About this task
Every line of the entries below that carries the string "Request" should be copied.

Dataset records
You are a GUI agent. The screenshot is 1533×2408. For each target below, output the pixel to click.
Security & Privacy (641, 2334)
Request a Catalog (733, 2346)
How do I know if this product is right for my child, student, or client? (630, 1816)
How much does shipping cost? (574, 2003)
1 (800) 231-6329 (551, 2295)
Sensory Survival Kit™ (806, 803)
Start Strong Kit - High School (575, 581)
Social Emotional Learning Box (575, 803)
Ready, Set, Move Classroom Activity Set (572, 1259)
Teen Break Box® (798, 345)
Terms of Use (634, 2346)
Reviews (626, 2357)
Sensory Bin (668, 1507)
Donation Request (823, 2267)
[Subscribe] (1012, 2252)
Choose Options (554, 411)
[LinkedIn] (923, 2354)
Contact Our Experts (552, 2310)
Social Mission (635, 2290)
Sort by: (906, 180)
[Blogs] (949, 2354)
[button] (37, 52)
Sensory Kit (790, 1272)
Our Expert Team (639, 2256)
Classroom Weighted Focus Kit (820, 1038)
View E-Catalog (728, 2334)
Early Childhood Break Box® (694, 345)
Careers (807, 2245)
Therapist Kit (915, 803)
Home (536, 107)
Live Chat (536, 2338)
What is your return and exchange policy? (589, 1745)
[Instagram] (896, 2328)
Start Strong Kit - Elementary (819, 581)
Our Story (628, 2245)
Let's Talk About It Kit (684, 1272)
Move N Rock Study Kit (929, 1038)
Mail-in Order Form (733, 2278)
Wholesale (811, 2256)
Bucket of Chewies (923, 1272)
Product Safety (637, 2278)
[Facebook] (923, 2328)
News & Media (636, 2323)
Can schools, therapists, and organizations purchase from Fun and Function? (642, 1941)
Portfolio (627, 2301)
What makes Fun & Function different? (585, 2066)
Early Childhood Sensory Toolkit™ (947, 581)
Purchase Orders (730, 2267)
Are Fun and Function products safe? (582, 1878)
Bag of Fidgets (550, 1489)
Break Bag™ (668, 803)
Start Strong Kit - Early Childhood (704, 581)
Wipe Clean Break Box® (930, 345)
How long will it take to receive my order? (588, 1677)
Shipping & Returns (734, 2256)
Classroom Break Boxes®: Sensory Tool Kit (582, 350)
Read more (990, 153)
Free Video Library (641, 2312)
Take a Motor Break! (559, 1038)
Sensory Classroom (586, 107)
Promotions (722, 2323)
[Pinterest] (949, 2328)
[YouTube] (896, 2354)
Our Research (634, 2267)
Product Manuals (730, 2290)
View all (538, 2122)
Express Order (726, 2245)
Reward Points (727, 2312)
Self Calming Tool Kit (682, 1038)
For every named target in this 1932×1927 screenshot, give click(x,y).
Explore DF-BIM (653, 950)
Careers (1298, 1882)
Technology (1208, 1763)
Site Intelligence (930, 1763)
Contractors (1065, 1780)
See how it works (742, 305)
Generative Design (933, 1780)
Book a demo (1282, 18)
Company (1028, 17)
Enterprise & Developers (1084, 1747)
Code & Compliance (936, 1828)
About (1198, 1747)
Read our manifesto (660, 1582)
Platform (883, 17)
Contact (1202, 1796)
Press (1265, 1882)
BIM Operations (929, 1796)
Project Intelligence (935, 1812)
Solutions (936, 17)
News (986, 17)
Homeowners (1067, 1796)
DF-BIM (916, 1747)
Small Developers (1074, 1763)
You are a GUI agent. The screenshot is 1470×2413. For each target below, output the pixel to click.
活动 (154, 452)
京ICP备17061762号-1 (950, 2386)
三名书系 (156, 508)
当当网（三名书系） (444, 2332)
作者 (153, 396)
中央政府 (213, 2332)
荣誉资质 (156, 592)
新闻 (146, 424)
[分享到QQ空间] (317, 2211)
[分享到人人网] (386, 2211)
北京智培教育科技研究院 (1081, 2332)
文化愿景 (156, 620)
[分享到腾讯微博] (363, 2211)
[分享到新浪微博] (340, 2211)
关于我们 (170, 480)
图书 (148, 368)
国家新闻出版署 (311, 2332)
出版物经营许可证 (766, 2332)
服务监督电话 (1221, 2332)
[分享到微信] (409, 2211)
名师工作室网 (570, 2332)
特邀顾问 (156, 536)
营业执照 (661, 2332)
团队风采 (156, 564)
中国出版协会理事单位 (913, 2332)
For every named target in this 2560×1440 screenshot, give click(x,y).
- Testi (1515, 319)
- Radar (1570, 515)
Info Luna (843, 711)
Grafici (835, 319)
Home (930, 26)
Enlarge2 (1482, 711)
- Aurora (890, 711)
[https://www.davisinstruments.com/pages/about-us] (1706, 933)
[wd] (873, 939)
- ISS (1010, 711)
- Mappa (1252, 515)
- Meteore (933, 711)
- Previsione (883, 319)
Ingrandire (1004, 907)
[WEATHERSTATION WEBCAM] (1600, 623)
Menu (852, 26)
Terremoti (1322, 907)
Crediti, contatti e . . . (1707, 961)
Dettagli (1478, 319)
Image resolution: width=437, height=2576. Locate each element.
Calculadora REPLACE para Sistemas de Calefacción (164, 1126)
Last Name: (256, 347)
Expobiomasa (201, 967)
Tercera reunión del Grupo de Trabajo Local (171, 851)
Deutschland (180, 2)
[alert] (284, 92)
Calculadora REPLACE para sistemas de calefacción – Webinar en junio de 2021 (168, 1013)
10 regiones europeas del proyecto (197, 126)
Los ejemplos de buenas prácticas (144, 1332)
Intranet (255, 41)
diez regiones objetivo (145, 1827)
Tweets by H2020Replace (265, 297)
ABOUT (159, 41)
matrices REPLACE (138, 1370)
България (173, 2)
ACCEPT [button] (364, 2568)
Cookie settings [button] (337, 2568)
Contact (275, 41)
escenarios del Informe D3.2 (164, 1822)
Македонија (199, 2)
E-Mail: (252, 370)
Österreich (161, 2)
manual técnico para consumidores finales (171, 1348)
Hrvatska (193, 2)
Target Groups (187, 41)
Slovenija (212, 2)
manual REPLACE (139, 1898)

Response to the exercise
Request a Catalog (733, 2346)
Donation Request (823, 2267)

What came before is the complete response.